岩手、宮城、福島の東北3県の自治体では仙台市などを除いて人口減少に歯止めがかからない。仮設や民間の賃貸住宅で避難生活を送る人も31万人以上いて、1年前(約34万人)からそれほど減っていない。原発周辺の福島の被災者は、住み慣れた土地に帰還することすら、まだかなわない。

 こうした人々を支えるために、実践すべきことがある。まず風評被害の根絶だ。福島の農水産物は厳格な安全基準と検査を経て、市場に流通している。だが、売れない。放射線に対する拒絶反応が肥大しているからだ。さらに国は、年間1ミリシーベルトまで除染するという非現実的な目標も掲げている。

 風評の範囲は東北全県や茨城にも及ぶ。震災がれきの受け入れ拒否も、根っこは同じだ。過剰な自己防衛が被災者を傷つけていることを認識すべきだろう。



 締めでは、「教訓」を学び、正しく「継承」することを訴えている。

 気象庁は今月7日から、新しい津波警報の運用を始めた。大震災を教訓に、津波の規模が過小評価にならないよう改善し、避難行動を強く促すこととした。

 しかし住民の避難意識が低下すると、命を守るための警報が「オオカミ少年」的な情報になる恐れがある。システムやマニュアルは、いずれ形骸化する。

 今世紀前半に発生する可能性が高い南海トラフ(浅い海溝)の巨大地震は最悪の場合、「東日本大震災を上回る被害が発生し、国難ともいえる巨大災害になる」(中央防災会議)とされる。東日本と同じ海溝型地震で、最大級でなくても津波は起こる。首都直下地震にも備えなくてはならない。

 「3・11」の記憶は、列島を今後襲う巨大地震、津波を乗り切るために不可欠な日本の財産だ。一人一人が重い教訓に学び、正しく継承したい。


 自民党機関誌が、反原発、脱原発を語るわけもないが、見出しを含め「風評被害」を主役にするという点、最後の精神論的な締めくくり方が、ある意味この新聞の特徴とも言えるのだろう。

 日経は昨日と今日、上下に分けて社説を掲載しているが、その11日の内容から引用。
日経の3月11日の社説

廃炉へ次の目標示せ

 前政権が「原発敷地内で事故は収束した」と宣言してから1年3カ月。
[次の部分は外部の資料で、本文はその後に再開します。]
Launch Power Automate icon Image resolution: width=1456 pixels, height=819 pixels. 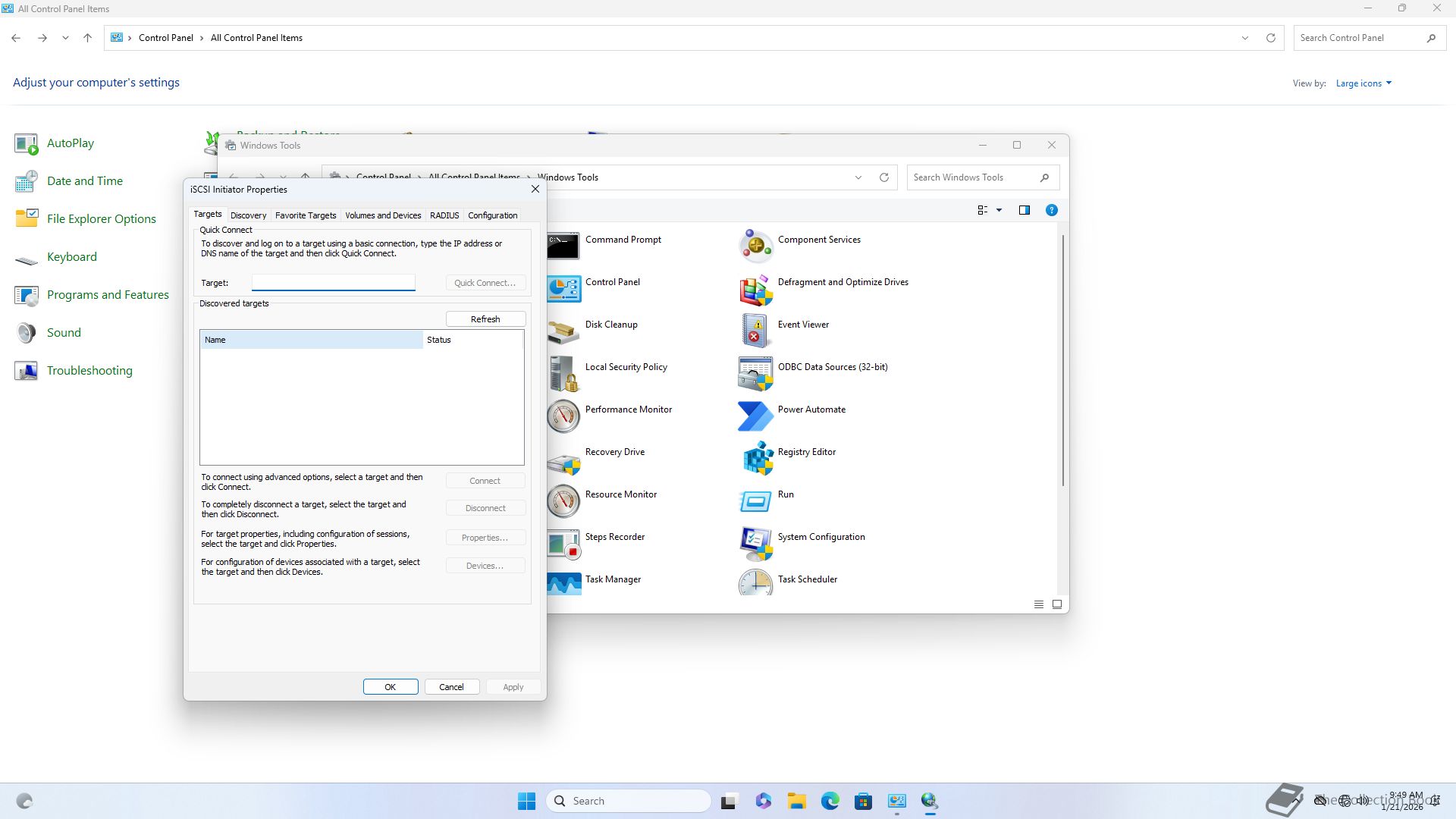click(x=755, y=416)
福島原発の状況に大きな進展はなく、むしろ廃炉への道のりの険しさを浮き彫りにした。

 原子炉を冷やし続けるには大量の水を循環させる必要があり、毎日400トンもの汚染水が生じる。それをためるタンクが林立し、大雨などで敷地外に漏れる懸念も消えない。溶けた核燃料や建屋に残る使用済み核燃料を安全に取り出す技術の開発も手探りが続く。
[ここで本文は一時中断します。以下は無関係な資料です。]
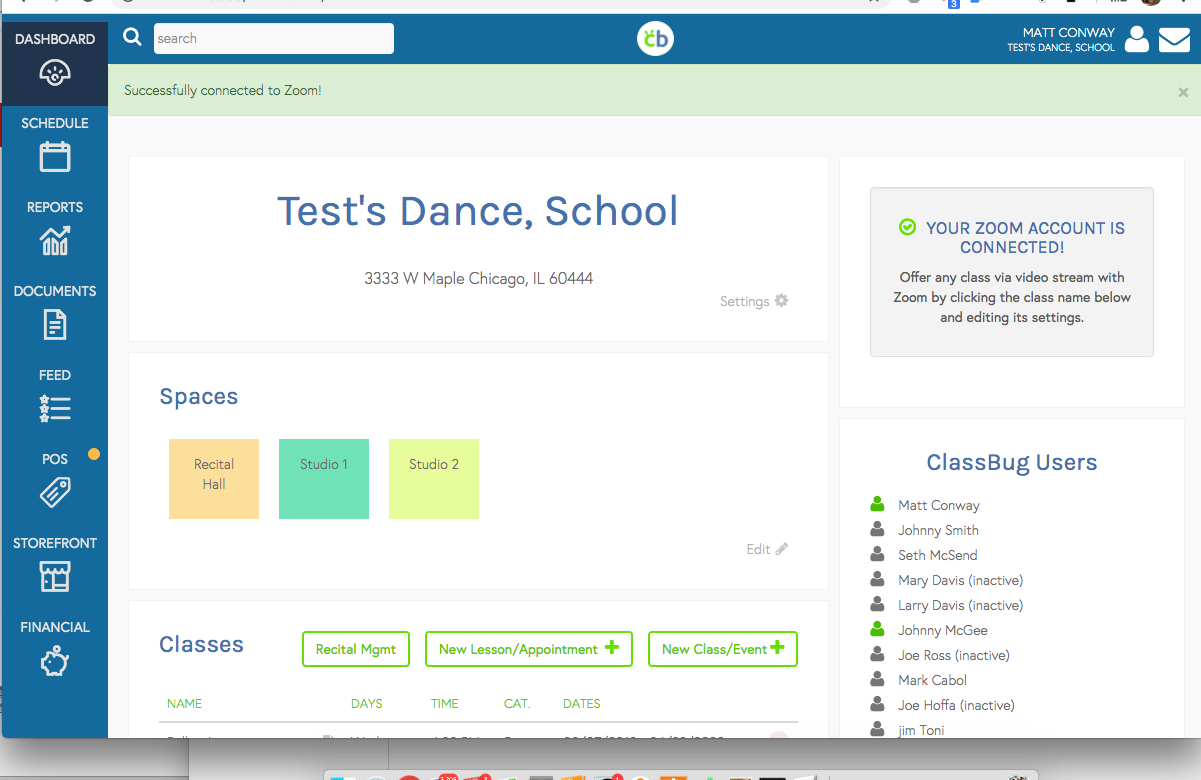
Task: Click the Recital Mgmt button
Action: click(x=356, y=649)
 廃炉は40年間に及ぶ長期戦になり、炉の冷却が不要になる時期も見通せない。それだけに、2~3年先に達成可能な目標が要る。それがないと、避難を強いられた住民は将来への不安を拭えない。被曝(ひばく)と闘いながら懸命に働く3千人の原発作業員の士気を保つためにも、政府と東電は新たな目標を示すべきだ。

 汚染水対策では放射能をできるだけ除いて量を減らす。核燃料の取り出しでは遠隔操作やロボットを最大限活用する。これらの技術の確立に全力を挙げるときだ。国産技術にこだわらず、海外の知恵ももっと活用すべきだろう。

 廃炉の費用も数兆円規模に膨らむとみられ、東電にとって負担は重い。福島で培った技術を国内外の他の原発の廃炉にも活用することを考え、政府と東電で費用の分担を真剣に探ってほしい。

 周辺地域の除染も、現実を踏まえた計画の練り直しが必要だ。

 原発から20~30キロメートル圏の田村市や楢葉町などでは昨年4月以降、警戒区域が順次解除された。住民は一時的に帰れるようになったが、除染が本格化しているのは一部の地域にとどまる。

 最初に警戒区域が解かれ、村民の4割が戻った川内村は「2年間で住民の被曝量を半減(子どもは6割減)する」との目標を掲げ、独自の除染計画を作った。まず居住地とそれに近い森林、農地の順に除染し、学校や病院など施設ごとに優先順位もつけた。

 こうした例は他の自治体にも参考になる。国は除染の目標として「(他の地域と同じ)放射線量年1ミリシーベルトに下げる」としたが、目標が高すぎて逆に足かせになっている面がある。段階的な目標を立て、達成状況を点検しながら除染できるよう、国が定期的な放射線計測の体制を整えるべきだ。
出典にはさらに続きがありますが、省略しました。